Актриса видела, как неловко, застенчиво просовывается Афанасьич мимо нее в комнату — квартира была малогабаритной, и двум людям трудно разминуться в крошечной прихожей. Видела и все понимала про него: поклонник, один из тех, кто остался ей верен, полюбив по старым фильмам, когда она была смуглолицым чудом. Странно, что таких людей оказалось довольно много в самых разных слоях: ее радостно узнавали шоферы такси, продавцы магазинов, старые интеллигенты, пенсионеры, полунищие старухи меломанки, реже всего граждане эпохи рока. Конечно, и Афанасьич был из числа «ушибленных». «Охраняли!.. Приглядывали! — передразнила она про себя. — Рассказывай сказки. Придумают себе службу, чтобы на доярку Лизу вблизи поглядеть. Гляди на здоровье, больше не придется». Ей стало грустно. Ей и вообще было грустно с того самого дня, когда она решила ехать, поняв, что без дочки не проживет, но случались мгновения самые непредсказуемые, и боль предстоящей разлуки шилом прокалывала сердце. Ну какое ей дело до этого и всех других «мусоров»? Зла особого она от них не видела, ей сломали хребет другие силы, но с тех пор всякий институт власти стал ей малоприятен. И ничего привлекательного в нем нет: мешковатая фигура, простецкое лицо, культяпый нос… нет, что-то располагающее все-таки было — в самой нелепости фигуры, в открытой и доверчивой некрасивости, в смешной застенчивости было что-то такое родное, что дух перехватывало. И до взвоя не хотелось лощеных, прилизанных, безукоризненно воспитанных и ловких джентльменов, пропади они пропадом! Нечто схожее она испытала утром, когда ее обхамила зеленщица в грязной лавчонке. И обхамила-то без нужды и повода, просто по пьяной разнузданности. Она хотела возмутиться, и вдруг — уколом под лопатку, а ведь этого больше никогда не будет, ни вонючей лавочки, ни бледных капустных кочанов и черной картошки, ни сизого носа и сивушного дыхания, ни акаюшего московского говора: «Ишь, растапырилась! Паари еще, вабще не абслужу!» Сестра моя, родная кровью и бедой, никто не знает, кто из нас несчастнее… И она подумала об Афанасьиче: «Если он захочет поцеловать меня, пусть поцелует». Но знала, что тот не осмелится.

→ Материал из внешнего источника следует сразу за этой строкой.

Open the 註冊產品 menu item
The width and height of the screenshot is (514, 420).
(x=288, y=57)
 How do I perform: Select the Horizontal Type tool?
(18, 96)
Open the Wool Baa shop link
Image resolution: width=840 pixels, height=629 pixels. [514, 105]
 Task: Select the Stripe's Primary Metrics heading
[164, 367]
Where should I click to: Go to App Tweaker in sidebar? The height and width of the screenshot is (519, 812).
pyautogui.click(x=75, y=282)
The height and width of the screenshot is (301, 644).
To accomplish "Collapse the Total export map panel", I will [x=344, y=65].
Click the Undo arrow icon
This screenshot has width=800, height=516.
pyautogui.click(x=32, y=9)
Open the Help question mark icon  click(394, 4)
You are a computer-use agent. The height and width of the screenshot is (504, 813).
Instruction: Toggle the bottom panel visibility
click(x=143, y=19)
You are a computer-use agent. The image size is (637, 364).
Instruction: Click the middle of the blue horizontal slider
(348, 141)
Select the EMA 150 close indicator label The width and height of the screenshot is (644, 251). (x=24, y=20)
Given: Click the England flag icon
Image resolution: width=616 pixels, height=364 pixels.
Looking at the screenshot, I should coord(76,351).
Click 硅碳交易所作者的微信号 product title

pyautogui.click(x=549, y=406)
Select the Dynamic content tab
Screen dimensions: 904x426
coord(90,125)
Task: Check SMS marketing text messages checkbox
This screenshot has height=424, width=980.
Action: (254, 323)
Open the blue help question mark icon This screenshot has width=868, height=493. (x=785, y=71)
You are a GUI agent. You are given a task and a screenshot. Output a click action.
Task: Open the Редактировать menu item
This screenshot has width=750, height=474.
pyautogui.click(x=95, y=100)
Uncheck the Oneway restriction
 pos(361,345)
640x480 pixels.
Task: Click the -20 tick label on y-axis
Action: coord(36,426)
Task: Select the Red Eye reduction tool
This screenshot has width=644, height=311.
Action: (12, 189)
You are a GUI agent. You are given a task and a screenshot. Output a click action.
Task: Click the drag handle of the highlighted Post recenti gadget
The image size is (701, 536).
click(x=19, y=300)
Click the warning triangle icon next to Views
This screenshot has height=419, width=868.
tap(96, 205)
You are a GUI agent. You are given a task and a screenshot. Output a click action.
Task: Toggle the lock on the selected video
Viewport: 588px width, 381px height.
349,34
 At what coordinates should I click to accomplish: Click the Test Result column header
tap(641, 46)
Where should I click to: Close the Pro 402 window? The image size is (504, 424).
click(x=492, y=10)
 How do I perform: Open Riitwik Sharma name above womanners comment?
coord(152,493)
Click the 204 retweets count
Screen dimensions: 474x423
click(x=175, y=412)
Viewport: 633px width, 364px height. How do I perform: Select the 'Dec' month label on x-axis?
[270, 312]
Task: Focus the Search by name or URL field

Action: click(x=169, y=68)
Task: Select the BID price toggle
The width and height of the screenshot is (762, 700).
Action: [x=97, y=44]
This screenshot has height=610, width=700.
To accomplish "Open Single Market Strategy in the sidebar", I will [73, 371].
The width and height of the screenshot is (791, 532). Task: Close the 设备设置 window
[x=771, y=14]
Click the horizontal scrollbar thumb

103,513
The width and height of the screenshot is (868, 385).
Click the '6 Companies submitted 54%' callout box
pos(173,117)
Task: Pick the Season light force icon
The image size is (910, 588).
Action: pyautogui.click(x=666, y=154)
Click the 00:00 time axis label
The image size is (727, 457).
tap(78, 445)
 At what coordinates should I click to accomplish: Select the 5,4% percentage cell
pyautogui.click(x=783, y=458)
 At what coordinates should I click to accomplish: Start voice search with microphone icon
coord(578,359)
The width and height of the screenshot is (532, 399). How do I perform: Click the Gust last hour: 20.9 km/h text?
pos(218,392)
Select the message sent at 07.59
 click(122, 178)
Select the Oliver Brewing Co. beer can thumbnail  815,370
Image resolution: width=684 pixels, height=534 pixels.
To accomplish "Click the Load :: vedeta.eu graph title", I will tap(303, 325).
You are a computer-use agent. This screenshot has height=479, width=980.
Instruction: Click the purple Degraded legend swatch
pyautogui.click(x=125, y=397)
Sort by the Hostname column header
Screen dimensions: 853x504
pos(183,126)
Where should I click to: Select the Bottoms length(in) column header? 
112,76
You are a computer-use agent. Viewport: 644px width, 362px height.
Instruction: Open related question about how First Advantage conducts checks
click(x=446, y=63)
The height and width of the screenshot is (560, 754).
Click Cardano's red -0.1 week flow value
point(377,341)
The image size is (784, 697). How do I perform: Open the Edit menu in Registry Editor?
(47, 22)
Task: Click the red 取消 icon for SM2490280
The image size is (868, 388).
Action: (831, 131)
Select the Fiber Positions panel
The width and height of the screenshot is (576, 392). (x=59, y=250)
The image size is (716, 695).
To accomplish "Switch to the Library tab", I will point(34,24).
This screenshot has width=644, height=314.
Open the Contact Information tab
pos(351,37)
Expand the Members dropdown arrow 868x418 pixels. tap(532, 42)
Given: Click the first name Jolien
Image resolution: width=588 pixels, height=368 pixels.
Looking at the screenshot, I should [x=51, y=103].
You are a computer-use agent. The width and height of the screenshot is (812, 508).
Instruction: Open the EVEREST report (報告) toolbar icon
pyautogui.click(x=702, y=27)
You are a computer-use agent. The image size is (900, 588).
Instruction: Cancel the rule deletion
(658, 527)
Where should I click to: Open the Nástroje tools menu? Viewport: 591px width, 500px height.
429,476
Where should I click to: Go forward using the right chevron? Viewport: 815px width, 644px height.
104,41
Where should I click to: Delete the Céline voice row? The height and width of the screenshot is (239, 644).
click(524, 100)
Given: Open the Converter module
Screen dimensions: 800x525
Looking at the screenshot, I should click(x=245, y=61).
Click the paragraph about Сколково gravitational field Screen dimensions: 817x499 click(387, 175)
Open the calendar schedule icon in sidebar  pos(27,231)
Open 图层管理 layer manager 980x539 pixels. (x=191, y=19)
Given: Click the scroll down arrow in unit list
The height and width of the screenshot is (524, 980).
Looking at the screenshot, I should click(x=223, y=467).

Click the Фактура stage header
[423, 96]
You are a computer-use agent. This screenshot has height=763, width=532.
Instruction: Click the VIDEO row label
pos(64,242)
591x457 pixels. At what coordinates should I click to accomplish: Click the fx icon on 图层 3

Они прошли в комнату. Она только начала собираться, но жилье уже потеряло обжитость и уют. На выгоревших обоях остались яркие квадраты от снятых гравюр и фотографий. И люстры хрустальной уже не было, с потолка свисал лишь обрывок шнура, освещалась же комната настольной пластмассовой лампой. Не стало и персидского ковра, спускавшегося со стены на диван, и старинного чернильного прибора на маленьком дамском письменном столе. И вот по этой уже отлучившейся от ее существования комнате Афанасьич понял до конца, что она действительно уезжает, уезжает, и все тут, навсегда, Господи!.. Она его о чем-то спрашивала, он машинально отвечал, сам не слыша себя, только зная, что отвечает впопад.
Она села за столик. Афанасьич хотел присесть на стул, но загляделся на фотографию, висевшую над туалетным столиком. Он еще в первый раз заметил эту фотографию, а сейчас прицепился к ней взглядом, будто видел в первый раз. Доярка Лиза: платочек, челка, улыбка, комбинезон с лямками, легкая кофточка в цветочках.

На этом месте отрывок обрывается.